The Sand Island Petroglyph Panel is one of the finest examples of easily accessible Anasazi rock art. Located just outside of Bluff Utah it has over 100 yards of rock art that spans everything from archaic to modern times. The sheer amount of art along with the time range it represents tells us that this area must have held special significance.
Sand Island Recreation Area
The Sand Island Petroglyph Panel is as easy to find as they come. It’s part of the Bureau of Land Management (BLM) Sand Island Recreation Area located 3 miles west of Bluff, UT on the south side US191. The Recreation Area is well signed as it’s one of the major launching spots for commercial and private floaters on the San Juan River. In addition to the excellent boat launch facilities, you’ll find a well-maintained campground with about 25 campsites and pit toilets. There may be water during some times of the year but don’t count on it unless you check in advance.
The Sand Island Recreation Area is open year-round. There is a nightly camping fee that must be paid on-site. Electronic payments are not accepted so bring cash or personal checks. The campground is operated as first-come-first-served and there are no advance reservations for campsites.

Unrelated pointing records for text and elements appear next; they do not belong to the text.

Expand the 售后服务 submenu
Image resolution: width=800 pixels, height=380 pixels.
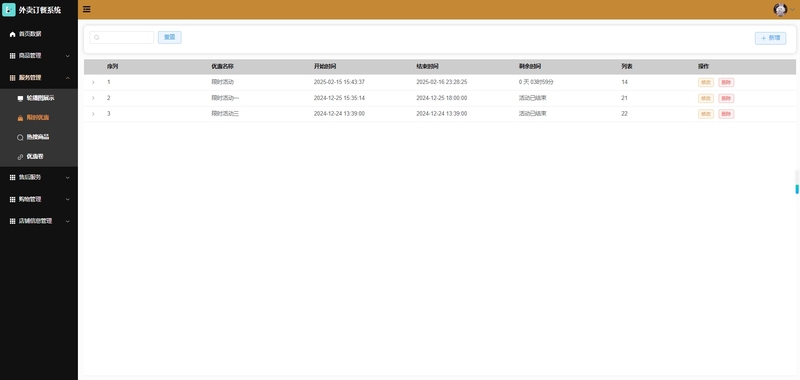click(x=39, y=177)
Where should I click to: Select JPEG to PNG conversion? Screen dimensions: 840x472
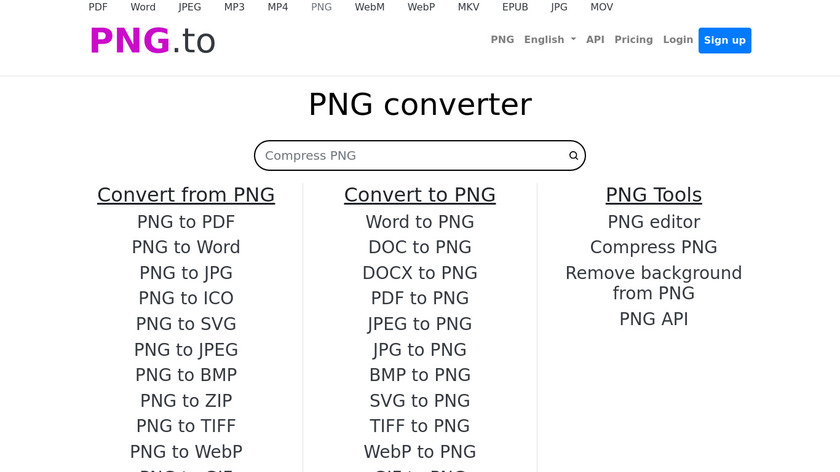[420, 324]

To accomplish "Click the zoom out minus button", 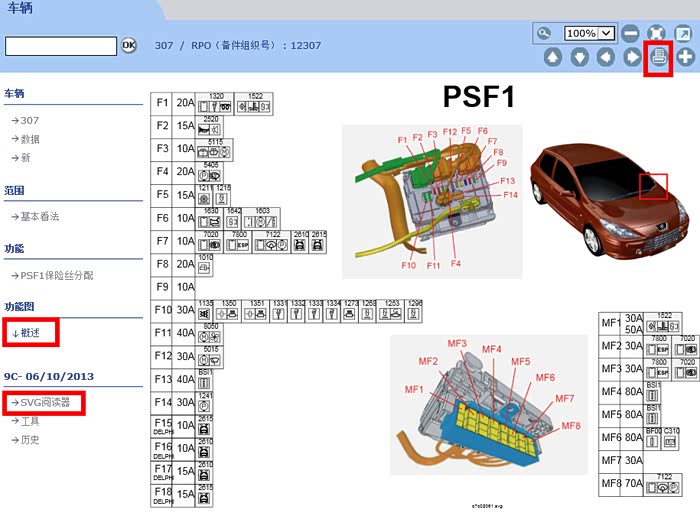I will pos(631,33).
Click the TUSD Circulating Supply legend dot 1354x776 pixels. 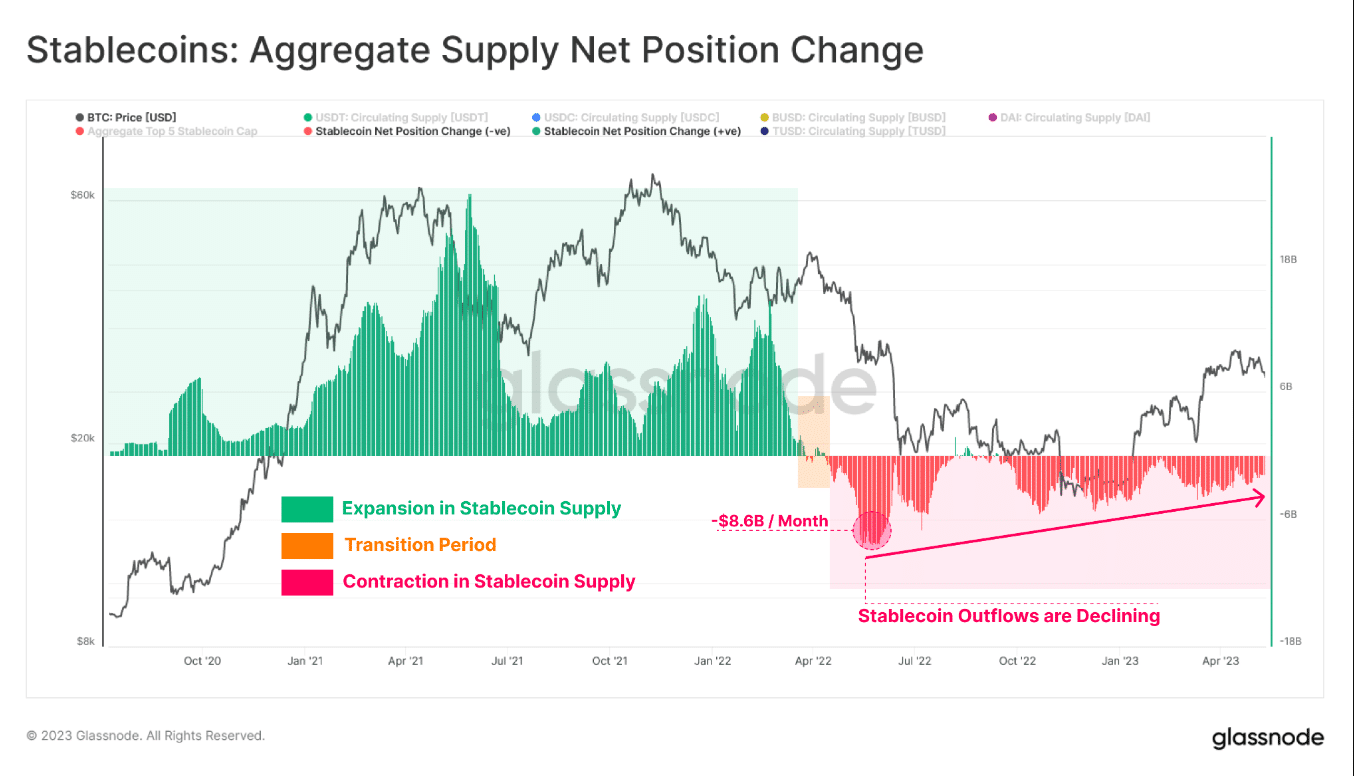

Sand Island Petroglyph Panel
The rock art found at the Sand Island Petroglyph Panel spans virtually the entire time that humans were known to inhabit the four corners area. Carbon dating of a sandal found in the general area of Sand Island Panel showed that the area was likely occupied as early as 6,500 BC and there are petroglyphs that are possibly that old on the panel. From that prehistoric time until recent times the Sand Island Petroglyph Panel was marked by every succeeding group. From the early Basketmaker period through the Pueblo III period, Ancestral Puebloans left records of their habitation of the area. In more recent times the Utes and Navajo also left records in this spot that clearly had a special meaning to them.
The petroglyph panel is very easy to find. It’s on the north side of the site and the signs and fencing protecting the panel make it obvious where to look. There is a very short walk up the hill to the protective fence that keeps visitors well back from the rock wall. It’s unfortunate that people don’t properly respect these archaeological treasures. Because of the actions of the few we all have to be restricted. Please remember this everywhere you go in Anasazi country and be sure that you never cause the deterioration of any site. Look, don’t touch!
The Petroglyph panel stretches for more than a hundred yards and features hundreds of petroglyphs of every style. Human figures, many types of animals, geometric patterns, scalp figures, and numerous Kokopelli figures, including a very obvious Kokopelli with a very oversized phallus and playing a flute.
The Sand Island rock art panel is a very old feature and the rock has weathered to a very dark patina. This makes it very hard to get good photos, particularly on a bright day when there is a lot of reflection. However, it’s possible to get decent photos and you will be sure to want to allow yourself enough time to really explore and appreciate the rock art on display here.
The Sand Island Petroglyph Panel is a very important and unique area. While much of the rock art in the Grand Gulch/Cedar Mesa area is difficult to access, the Sand Island Panel is accessible to almost everyone. Thousands of years of history are represented on the Panel and there is no doubt that this part of the San Juan River area was of special importance to the Anasazi as well as to those who both proceeded them and survived them.
If you ever have the opportunity to visit the Bluff or Mexican Hat Utah area do yourself a favor and visit the Sand Island Petroglyph Panel. It’s a unique archaeological treasure. For those who travel the West, Montana’s Pictograph Cave State Park has very different rock art in a very different setting.